De toute évidence, cela constituerait une expérience pénible. On n’assimile pas une nation entière à l’Allemagne nazie. Par respect pour cette nation et pour les victimes de la Shoah, ça ne se fait pas. Tout le monde sait ça, sauf peut-être une poignée de manifestants crinqués et… Le Monde, qui conclut son reportage par une citation proprement sidérante.

Au bout d’un texte de plus de 3000 mots où Montréal est dépeint comme une ville où il ne fait vraiment, mais alors là vraiment pas bon vivre pour un juif, Yaël confie songer à quitter la métropole avant qu’il ne soit trop tard : « On m’a toujours dit que les juifs allemands étaient restés en Allemagne, car ils pensaient que la société allemande, à laquelle ils étaient intégrés, les soutiendrait.
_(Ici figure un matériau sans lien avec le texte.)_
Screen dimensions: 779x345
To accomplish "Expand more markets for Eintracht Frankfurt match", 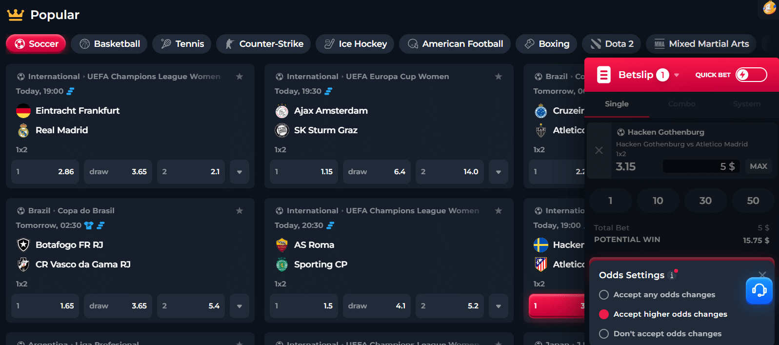I will 240,172.
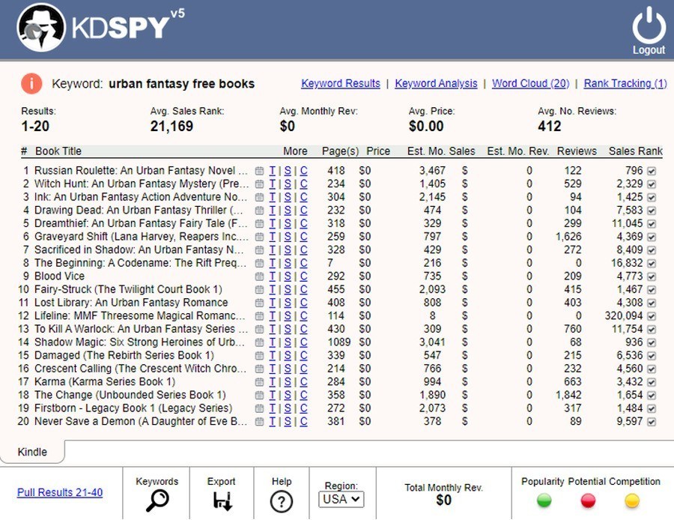Select the Kindle tab
674x520 pixels.
coord(32,452)
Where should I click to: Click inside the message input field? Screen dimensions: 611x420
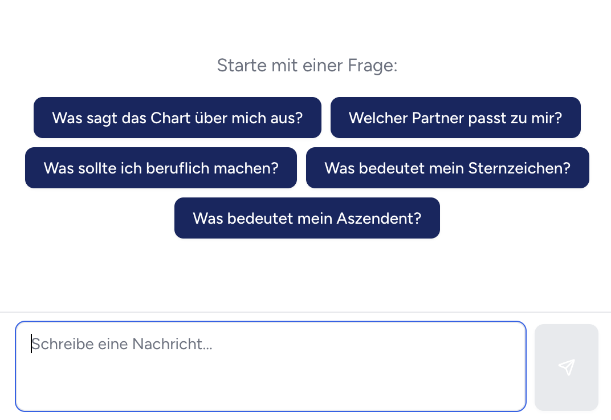270,366
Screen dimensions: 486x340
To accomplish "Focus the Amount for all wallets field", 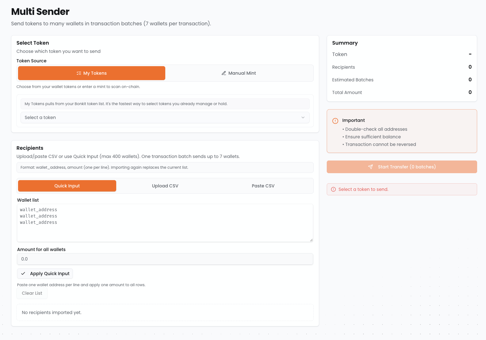I will 165,259.
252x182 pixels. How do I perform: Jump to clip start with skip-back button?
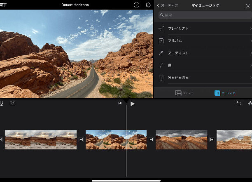tap(120, 103)
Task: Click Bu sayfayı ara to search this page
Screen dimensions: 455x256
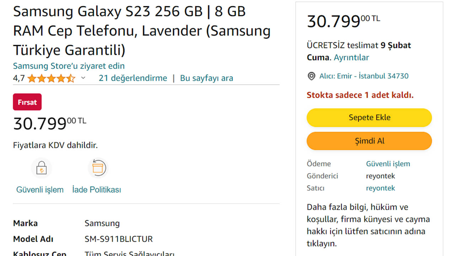Action: (x=206, y=78)
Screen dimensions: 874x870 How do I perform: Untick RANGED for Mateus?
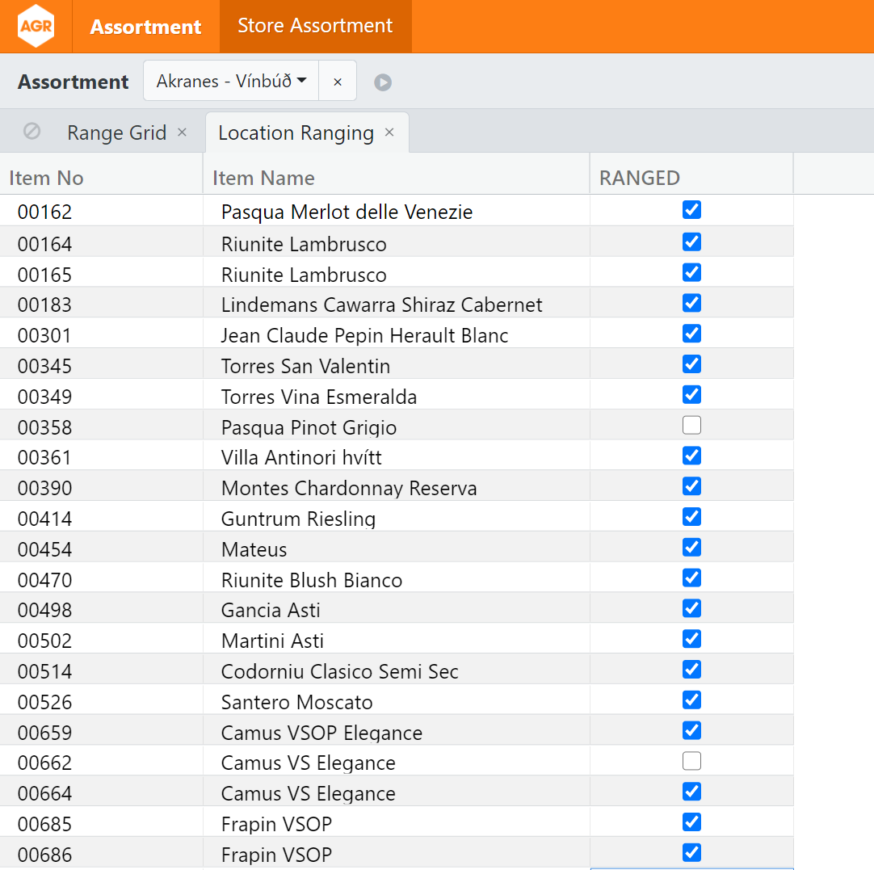tap(691, 547)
Aujourd’hui, au Québec, nous sommes à l’heure du choix, il n’y aura pas de retour en arrière possible. »

D’habitude, le Québec bashing, ça vient du Canada anglais. Des États-Unis, parfois, aussi.

Les médias français nous sont généralement plus sympathiques. Souvent, quand ils ne savent pas trop ce qu’ils disent, ils nous idéalisent. Les grands espaces, ma cabane au Canada et tout le tralala. Je ris encore du portrait surréaliste de Ricardo Larrivée en « gentleman-trappeur » dans le magazine Elle. Un peu plus et le sirop d’érable lui coulait dans les veines.
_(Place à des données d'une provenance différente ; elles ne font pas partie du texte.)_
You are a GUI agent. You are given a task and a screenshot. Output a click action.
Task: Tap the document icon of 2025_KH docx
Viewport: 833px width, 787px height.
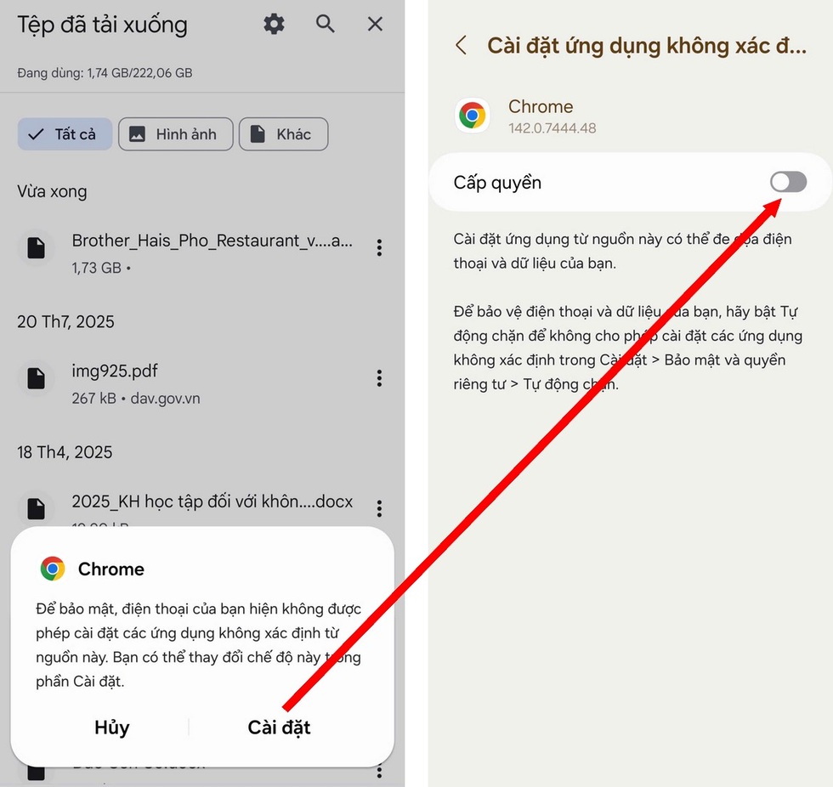coord(36,508)
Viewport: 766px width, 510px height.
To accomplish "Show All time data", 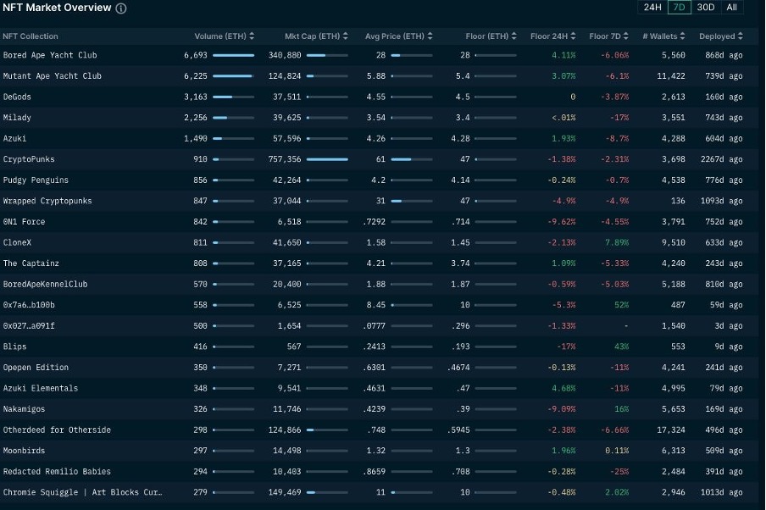I will 731,8.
Peut-être les six Français interrogés pour le reportage du Monde ont-ils lu ces articles bourrés de clichés avant de choisir d’immigrer au Québec. Peut-être s’attendaient-ils à un paradis enneigé où tout le monde il est beau, tout le monde il est gentil. Peut-être se sont-ils butés à une réalité beaucoup moins enchanteresse.

Il est vrai que deux écoles juives montréalaises ont essuyé des coups de feu, en pleine nuit et sans faire de blessés, peu après le déclenchement de la guerre entre Israël et le Hamas. Vrai, aussi, qu’il y a eu une recrudescence des crimes haineux ciblant les juifs et les musulmans dans la métropole. Montréal n’est pas immunisé contre la haine, mais il est loin d’être la seule ville du monde où le conflit a ravivé les tensions intercommunautaires.
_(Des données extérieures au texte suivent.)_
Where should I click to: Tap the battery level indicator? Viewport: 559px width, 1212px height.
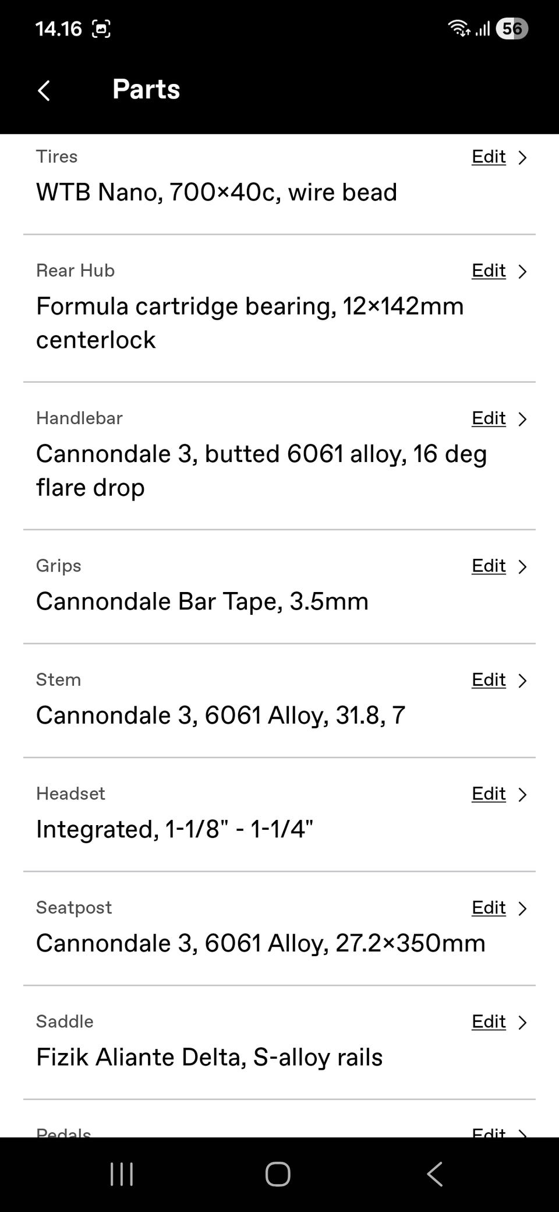[511, 29]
Les choses se sont calmées mais, au plus fort des tensions, certains membres de la communauté juive montréalaise pouvaient très certainement être inquiets, ou même avoir peur. Je ne dis pas le contraire. Je regrette cependant que Le Monde n’ait cru bon donner la parole qu’à des interlocuteurs qui partagent une vision terriblement alarmiste de ce qui se passe dans la métropole.

Sur les 90 000 juifs de Montréal, il me semble qu’il aurait pu en trouver quelques-uns (et même beaucoup) qui considèrent cette ville ouverte, accueillante et très largement pacifique.

En noircissant à ce point le portrait, la journaliste a gâché son sujet, qui aurait mérité beaucoup plus d’équilibre et de délicatesse. Tout ce qui est excessif est insignifiant.

Le reportage soutient par ailleurs que la « Belle Province » n’a pas attendu l’arrivée massive d’immigrants francophones d’Afrique du Nord « pour se laisser aller à ses penchants nauséabonds ».

Il nous rappelle que, dans Le monde de Barney, Mordecai Richler faisait le portrait de ces « “Québécois de vieille souche” qui, biberonnés aux éditoriaux antisémites de la presse d’avant-guerre, […] “flirtaient avec le fascisme et défilaient en 1942 sur le boulevard Saint-Laurent à Montréal, en cassant les vitrines des magasins juifs et en scandant : à mort !” ».

Voilà une intéressante mise en abyme. Dans un reportage où l’on s’essaie au Québec bashing à la française, on cite – apparemment sans s’en rendre compte – l’un des plus grands maîtres de cet art ancien. Qui a oublié ce texte du New Yorker, publié à la veille du référendum de 1995, dans lequel l’écrivain montréalais déplorait le « climat de nettoyage ethnique subtil et non violent » qui avait poussé des milliers d’anglophones à l’exode ?

Non, vraiment, le Québec bashing est un art qui ne se perd pas. La semaine dernière encore, Tucker Carlson, ancien présentateur-vedette de Fox News, a lancé que Montréal avait été « nettoyé » de son héritage anglophone. « En l’espace d’une génération, tout ça est parti, ils ont été chassés. »

On s’attend à des énormités pareilles de la part de ce polémiste. Le Monde nous a habitués à mieux.